Avro 在实际的应用中, 会因为版本的问题遇到读和写的schema不相同的情况. 这个时候就需要做兼容.
压缩数据时, 一般用 DatumWriter 写, 用 DatumReader 读.
write 的时候, 如果只有用 Avro 压缩, 没有使用 encoder, 则可以设置 default 值做兼容: hadoop深入研究:(十八)——Avro schema兼容
当有 encode 时, 则在 decode 时会用到 ResolvingDecoder, 需要同时传入 writer 和 reader 的 schema.
/**
* Produces an opaque resolver that can be used to construct a new
* {@link ResolvingDecoder#ResolvingDecoder(Object, Decoder)}. The
* returned Object is immutable and hence can be simultaneously used
* in many ResolvingDecoders. This method is reasonably expensive, the
* users are encouraged to cache the result.
*
* @param writer The writer's schema. Cannot be null.

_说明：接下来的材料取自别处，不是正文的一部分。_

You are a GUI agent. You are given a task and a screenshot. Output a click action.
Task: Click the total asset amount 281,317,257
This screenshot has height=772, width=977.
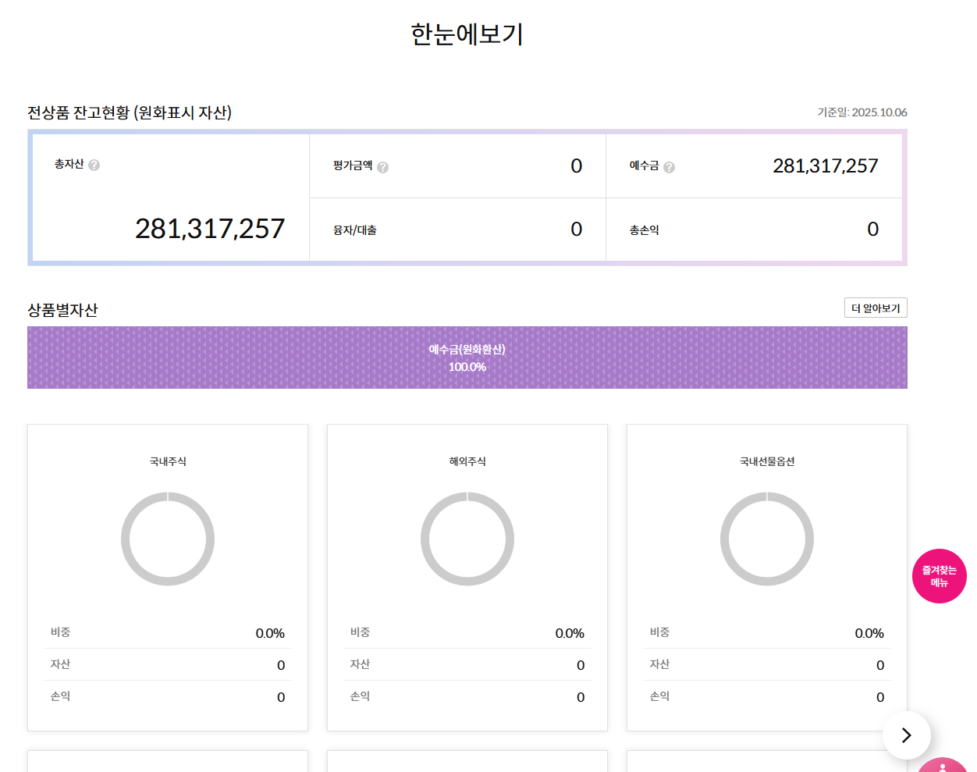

* @param reader The reader's schema. Cannot be null.
* @return The opaque reolver.
* @throws IOException
*/
public static Object resolve(Schema writer, Schema reader)
throws IOException {
if (null == writer) {
throw new NullPointerException("writer cannot be null!");
}
if (null == reader) {
throw new NullPointerException("reader cannot be null!");
}
return new ResolvingGrammarGenerator().generate(writer, reader);
}
因此, 在构造 GenericDatumReader 或者 ReflectDatumReader 的时候, 必须要传入 writer 的 schema . 此时如果要兼容, 就需要维护两份 schema, 还是有些不方便的.
DatumReader<GenericRecord> reader = new GenericDatumReader<GenericRecord>(schmOld, schmNew);
ReflectDatumReader<TestClass> reader=new ReflectDatumReader<TestClass>(schmOld, schmNew);
目前的 Avor 1.7.7 还不支持直接将 GenericRecord 转为由 avsc 文件生成的类的对象, 使用 ReflectDatumReader 会方便很多.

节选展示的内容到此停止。